-- Source information --
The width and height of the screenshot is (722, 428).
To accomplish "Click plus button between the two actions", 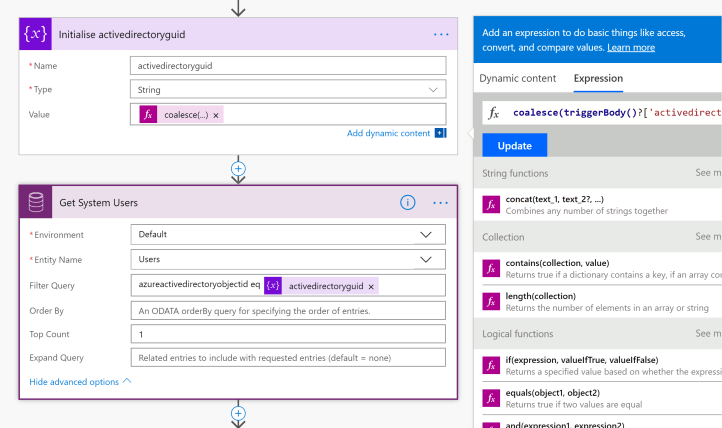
...
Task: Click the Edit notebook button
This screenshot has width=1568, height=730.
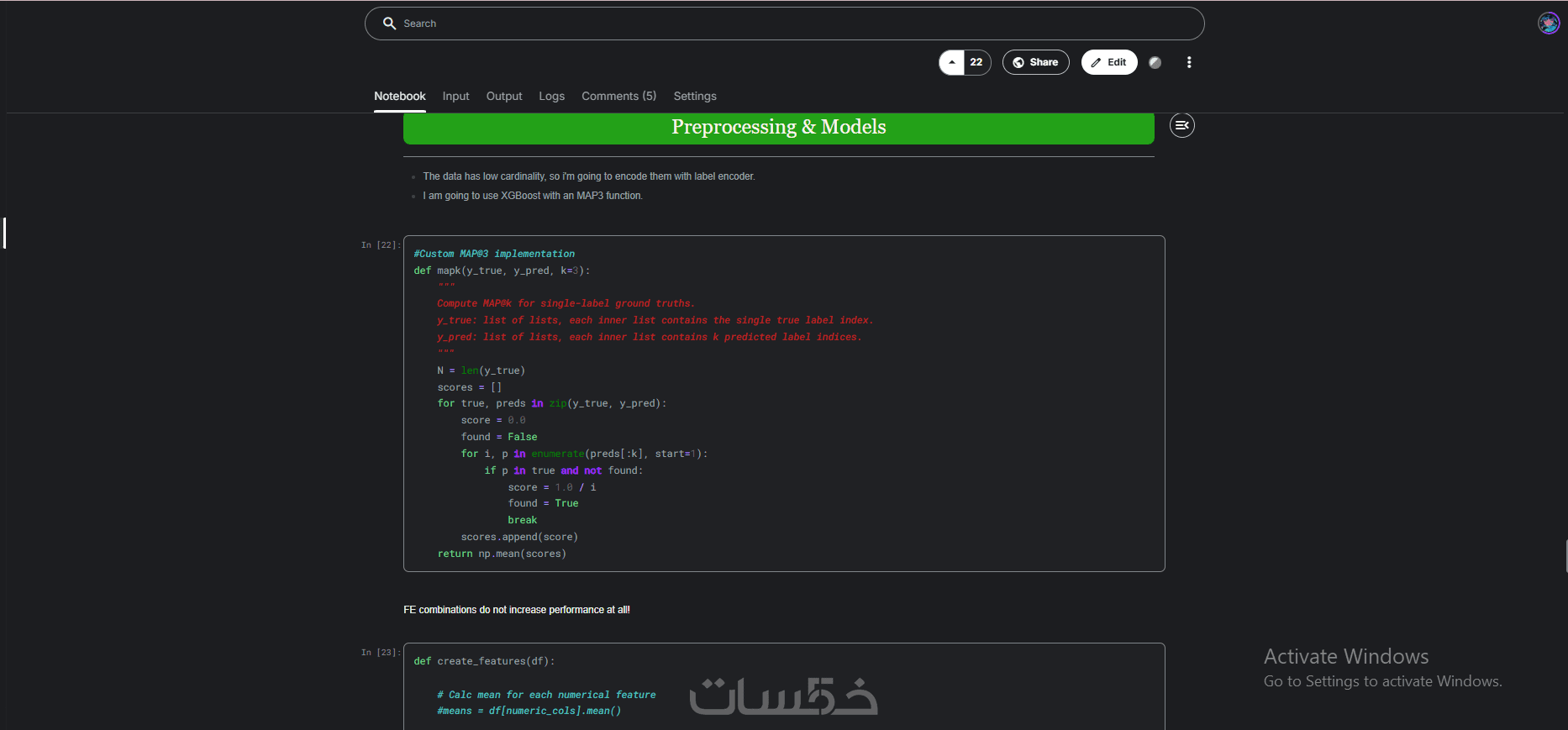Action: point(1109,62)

-- Task brief --
Starting at the line above with "The width and", output every line exactly up to and including the line with "plus button between", but none of the pictures.

-- Exercise answer --
The width and height of the screenshot is (722, 428).
To accomplish "Click plus button between the two actions", 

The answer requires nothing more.